Compile and run the CUDA code using the nvcc command

%%shell
nvcc sum_cuda.cu -o sum_cuda
time ./sum_cuda

The command nvcc filename.cu -o filename invokes the NVIDIA CUDA Compiler on the file and the next line runs the executable, measuring it's time.

As we can see, the execution time increased instead of decreasing. Let's profile the execution using nvprof command to see how long does the execution take

%%shell
nvprof ./sum_cuda

The command nvprof ./filename profiles the executable and prints out a nice, verbose summary.

That's quite a lot to take in, but you can just focus on the line which starts with "GPU activities" and can see that the CUDA execution is taking almost 5.8s

Making use of threads

We ran a kernel with one thread, to do some computation.
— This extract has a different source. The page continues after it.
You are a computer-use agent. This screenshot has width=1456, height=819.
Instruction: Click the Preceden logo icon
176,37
To make it parallel, we need to look into CUDA's <<<1, 1>>> syntax.

This is called execution configuration and it tells the CUDA runtime how many parallel threads to use on the GPU. There are 2 parameters here, let's start by changing the second one!

The 2nd parameter is the number of threads in a thread block. CUDA GPUs run kernels using blocks of threads that are multiples of 32 in size, so 256 threads is a reasonable size to choose.
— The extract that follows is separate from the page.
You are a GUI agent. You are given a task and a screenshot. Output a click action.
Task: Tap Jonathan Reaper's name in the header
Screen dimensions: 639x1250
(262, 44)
With this, we also need to change the kernel in order to make full use of parallel threads. CUDA provides keywords that let kernels get the indices of running threads.
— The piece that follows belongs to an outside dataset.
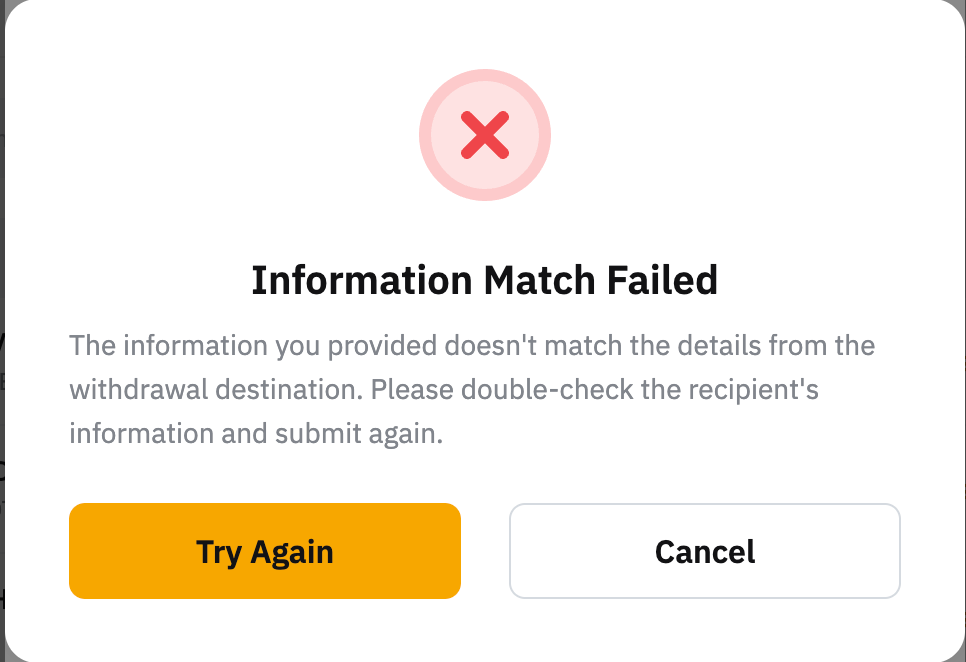Click the word "recipient's" in the description
The width and height of the screenshot is (966, 662).
coord(762,390)
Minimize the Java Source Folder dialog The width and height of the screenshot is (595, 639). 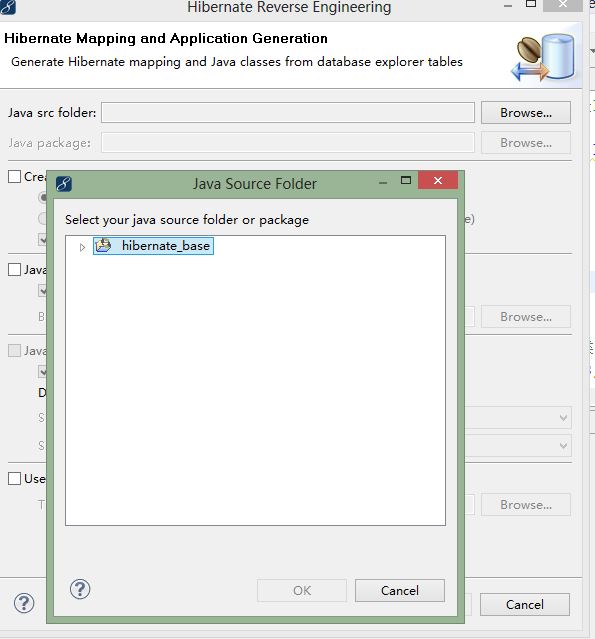(x=383, y=183)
  • threadIdx.x contains the index of the current thread within its block

  • blockDim.x contains the number of threads in the block

Let's stride through the array with parallel threads

%%file sum_cuda.cu

#include <iostream>
#include <cmath>

__global__
void add(int n, float *x, float *y) {
  int index = threadIdx.x;
  int stride = blockDim.x;

  for(int i = index; i < n; i += stride) {
    y[i] = x[i] + y[i];
  }
}

int main() {
  int N = 1<<27;  // This becomes ~134M using left bitshift
  float *x, *y;

  cudaMallocManaged(&x, N * sizeof(float));
  cudaMallocManaged(&y, N * sizeof(float));

  for(int i = 0; i < N; ++i) {
    x[i] = 1.0f;
    y[i] = 2.0f;
  }

  add<<<1, 256>>>(N, x, y);

  // Wait for the GPU to finish
  cudaDeviceSynchronize();

  float max_error = 0.0f;
  for(int i = 0; i < N; ++i) {
      max_error = fmax(max_error, fabs(y[i] - 3.0f));
  }
  std::cout << "Max error: " << max_error << std::endl;

  cudaFree(x);
  cudaFree(y);

  return 0;
}
%%shell
nvcc sum_cuda.cu -o sum_cuda
time ./sum_cuda

%%shell
nvprof ./sum_cuda

As you can see, increasing the thread count resulted in a massive speedup. (5.8s to 443ms)

More info about blocks

Nvidia GPUs have many parallel processors grouped into Streaming Multiprocessors (SMs). Each SM can run multiple concurrent thread blocks.

Let's come back to the first parameter, it is the number of thread blocks. Blocks of parallel threads are called grid.

Since, there are N elements to process and 256 threads per block, we need to calculate the number of blocks to get atleast N threads. Divide N by the block size (round up in case N is not a multiple of block size)

Source:An even easier introduction to CUDA

Explanation: Approach to indexing into an 1D array

  • Each thread gets its index by computing the offset to the beginning of its block

    • Block index × Block size

    • blockIdx.x * blockDim.x

  • Adding the thread's index within the block

    • threadIdx.x
  • Set stride to total number of threads in the grid

    • blockDim.x * gridDim.x

    • Often called grid-stride loop

The kernel code has to be updated to take into account the entire grid of thread blocks.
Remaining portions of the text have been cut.